Mit uns am Tisch sitzt die vierköpfige Dystopian-Crew, die für Mikes Künstlermanagement, für das Label und für die angeschlossene Booking-Agentur verantwortlich ist. Sie wollen nicht namentlich genannt werden: Es gehört zur Philosophie der Gruppe, ausschließlich durch die Künstler repräsentiert zu werden. Mike wirkt ruhig und ein wenig in sich gekehrt, vielleicht stellt er sich innerlich schon auf sein Set ein. Kristian hingegen sprüht vor guter Laune, eine Anekdote jagt die andere. „Meine Tochter hat zu mir gesagt: ‚Papa, du bist gar kein Künstler‘“, lacht er. „Weil ich kein Porträt malen kann. Ein Künstler ist für sie jemand, der Porträts von Menschen malt.“ Früher galten Maler ja gerade als Handwerker, gibt Mike zu bedenken. Kristian Beyer ist Deep-House-Dandy, Genussmensch, Schalk und Papa. Er liebt das Tempo, den Kontakt zu den Kollegen. Mike steigt nicht so in die Situation ein, er ist gefasster, introvertierter, vielleicht ein wenig schüchtern.
Stream: Rødhåd – Target Line (feat. Vril)
Kurze Zeit später stehen Mike und Kristian auf der Bühne. Die Crowd wirkt erschöpft und für einen Moment schauen die beiden ein wenig mürrisch drein. Jeder hat zwei CDJ-Spieler und meistens wechseln sie sich nach zwei Nummern ab. Kristian beginnt mit einem filigranen, flirrenden Stück, das sich von den pumpenden Basslines von Maceo Plex absetzt, den die beiden abgelöst haben. Dann erzeugen volle, satte Streicher reine Antizipation. Jetzt ist Mike an der Reihe, sein Stück klingt ähnlich flächig, hat aber einen gewaltigen Bass, der eine tief greifende Energie entwickelt. Dann wird eine unkontrolliert aufbrausende Hookline von einer dubbigen Dynamik aufgefangen und im nächsten Moment taucht ein irrer, leiernder Sound in einen ozeanischen Bass ein. Die Zweifel sind weggeblasen, die beiden haben schnell in ihr Set gefunden. Kristian tanzt und lacht. Mike strahlt eine große Ruhe aus.

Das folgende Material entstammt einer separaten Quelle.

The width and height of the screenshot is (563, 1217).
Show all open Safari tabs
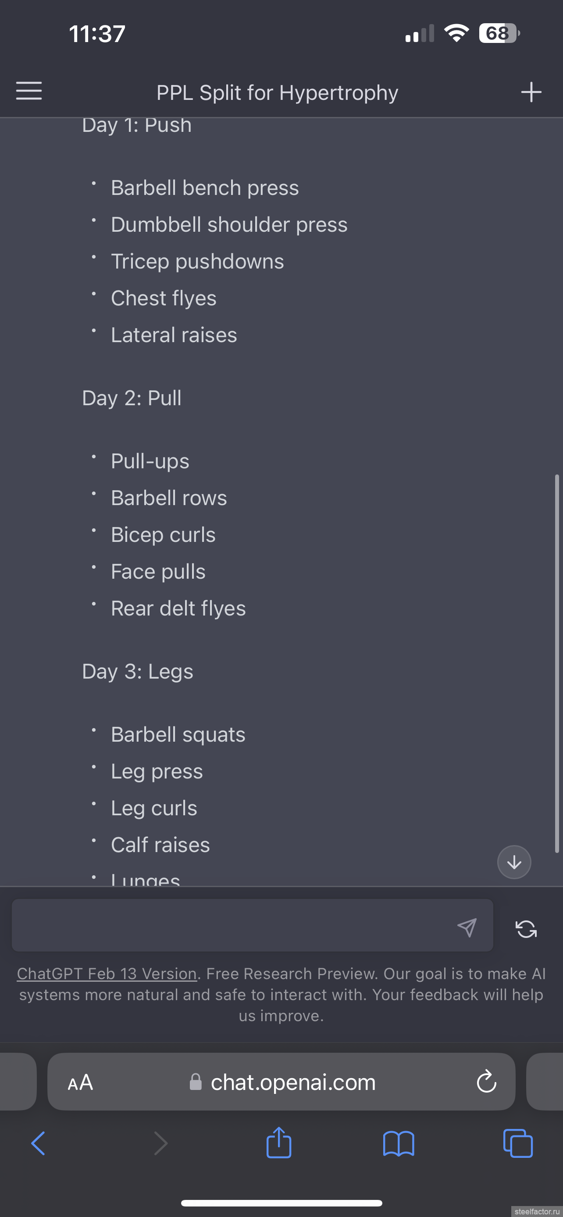coord(518,1143)
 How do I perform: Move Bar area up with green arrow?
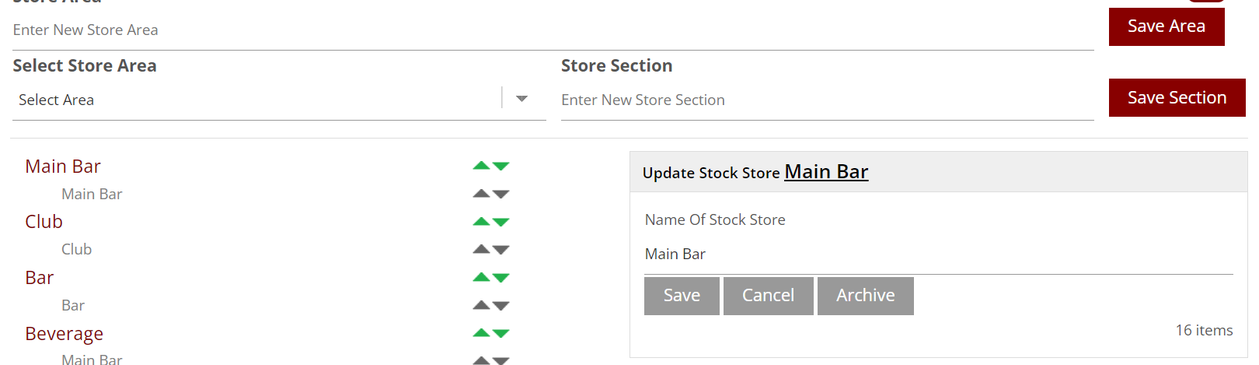(481, 277)
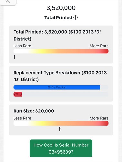Click the arrow marker under the Run Size rarity bar
Viewport: 122px width, 162px height.
click(x=60, y=129)
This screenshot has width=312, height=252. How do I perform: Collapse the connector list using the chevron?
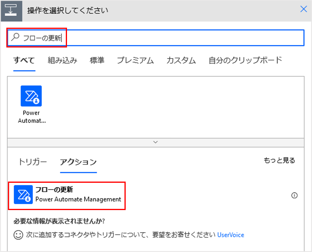(156, 142)
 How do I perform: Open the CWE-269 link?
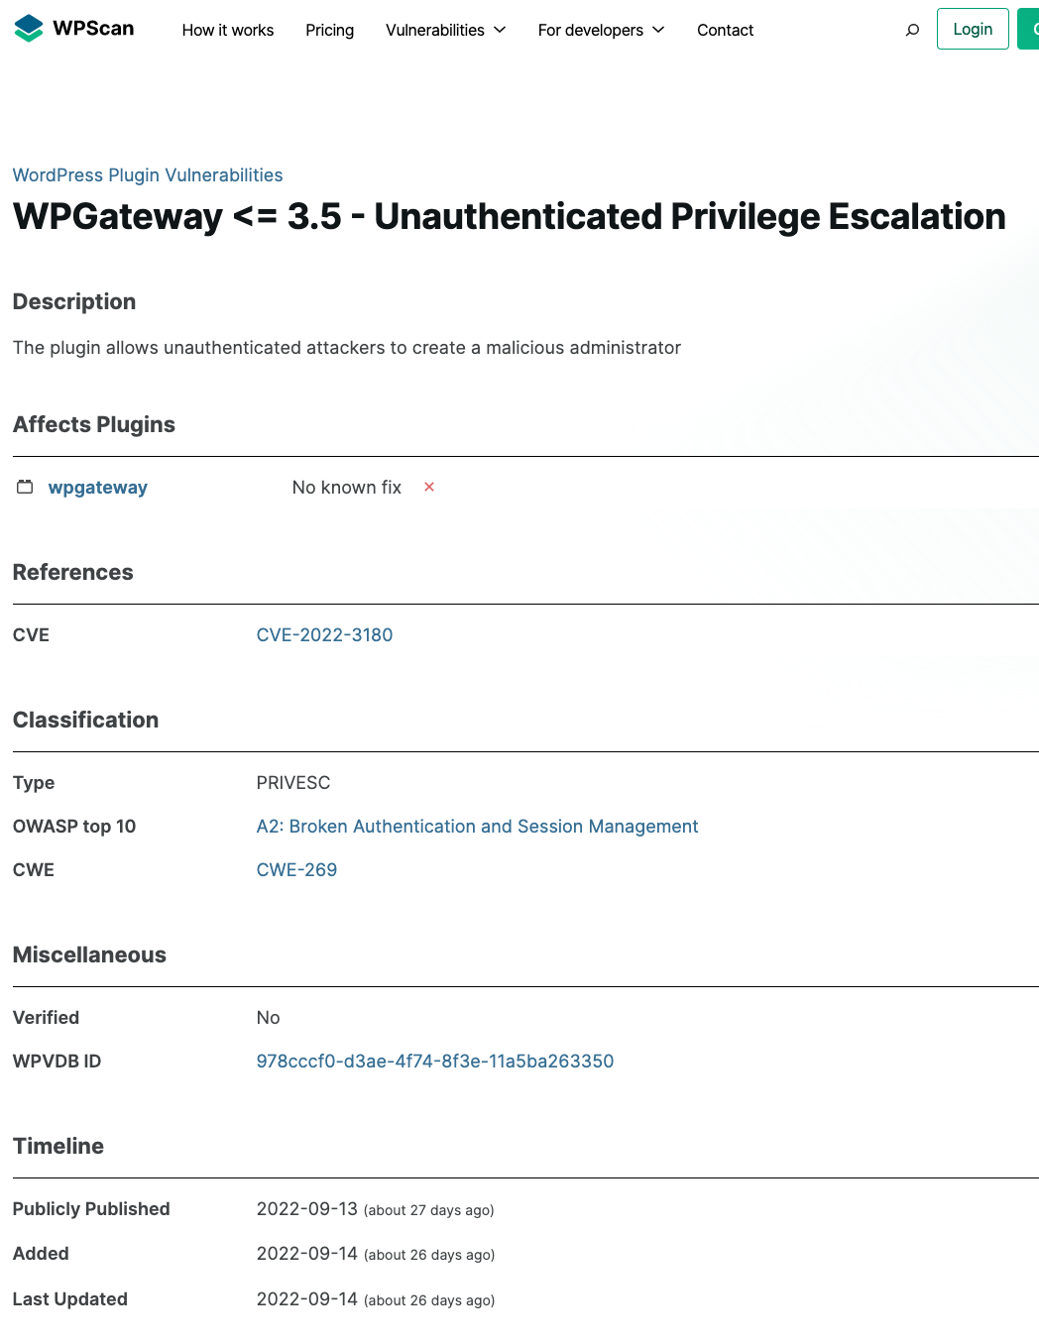click(x=296, y=870)
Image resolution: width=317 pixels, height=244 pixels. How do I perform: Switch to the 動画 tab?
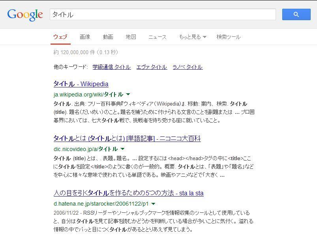108,37
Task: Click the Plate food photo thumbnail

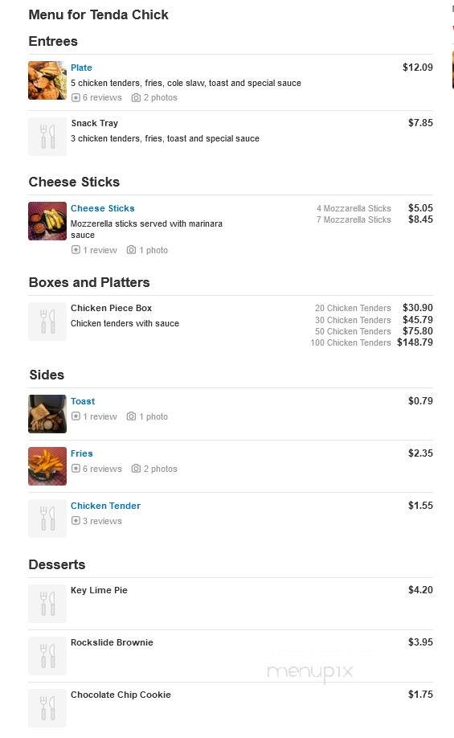Action: (x=47, y=80)
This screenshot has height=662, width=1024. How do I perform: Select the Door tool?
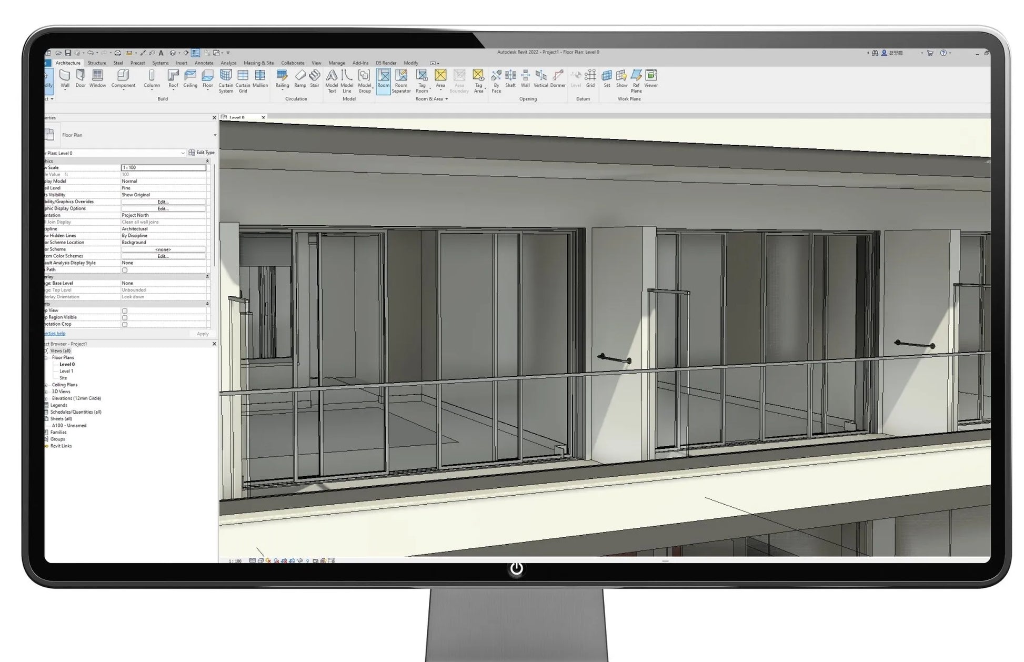[x=81, y=78]
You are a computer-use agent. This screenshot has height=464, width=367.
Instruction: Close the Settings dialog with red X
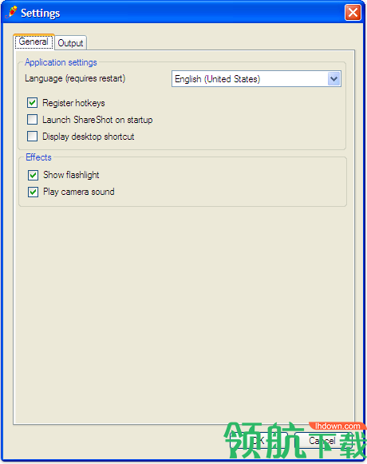point(353,13)
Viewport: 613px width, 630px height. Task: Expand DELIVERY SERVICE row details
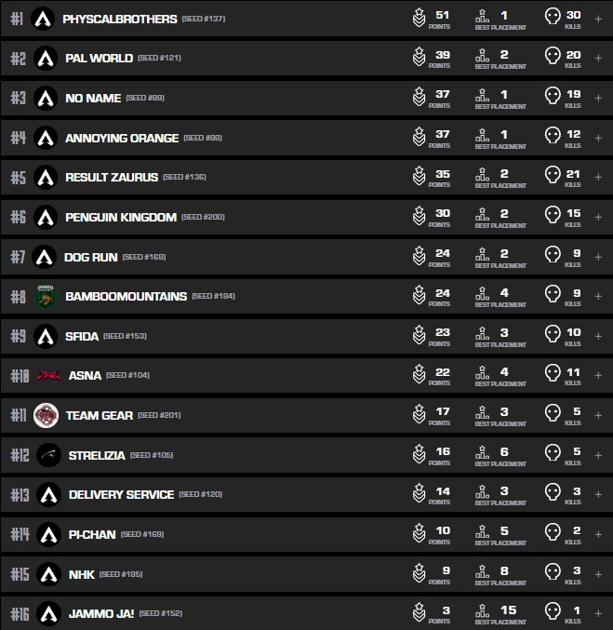click(598, 494)
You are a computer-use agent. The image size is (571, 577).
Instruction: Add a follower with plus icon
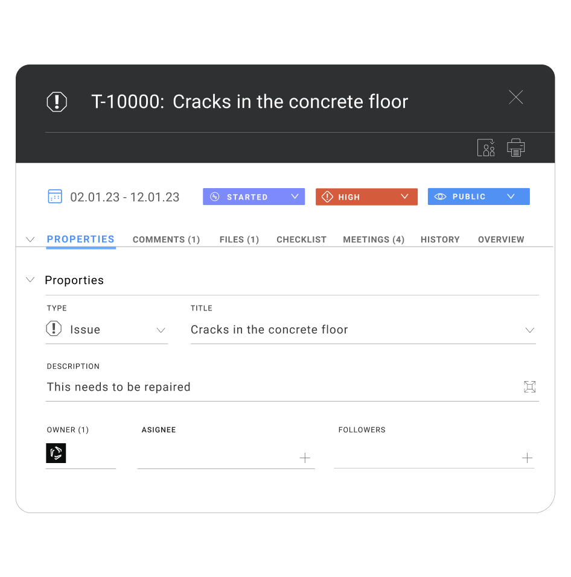(x=527, y=458)
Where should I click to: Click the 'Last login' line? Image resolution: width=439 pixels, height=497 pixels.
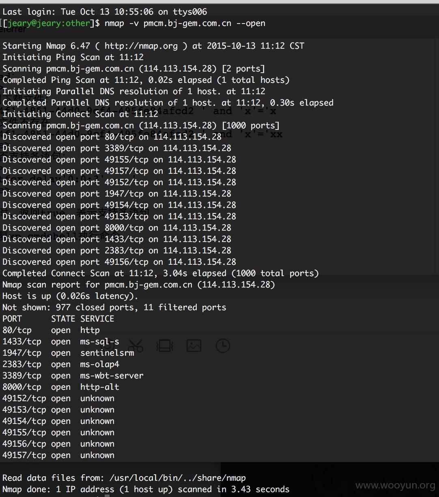tap(105, 12)
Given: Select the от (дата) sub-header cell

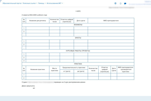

Man müsse ihn manchmal daran erinnern, auch mal ins Publikum zu schauen, sagt einer aus der Dystopian-Crew. Aber Mikes Charisma funktioniert nicht über die kühnen Blicke von Marcel Dettmann oder Nina Kraviz. Rødhåd ist ein Klangmensch der ganz und gar von der Musik zehrt. Dass er nie genug von den Sounds kriegen kann, dabei aber doch genau weiß, wo er uns hinbringen will, macht ihn zu einem so außergewöhnlichen DJ, zu einem Fährtenleser, der uns durch die unerschöpflichen Klang- und Fantasiewelten des Techno samt ihrer ganzen Düsterkeit und Schönheit führt.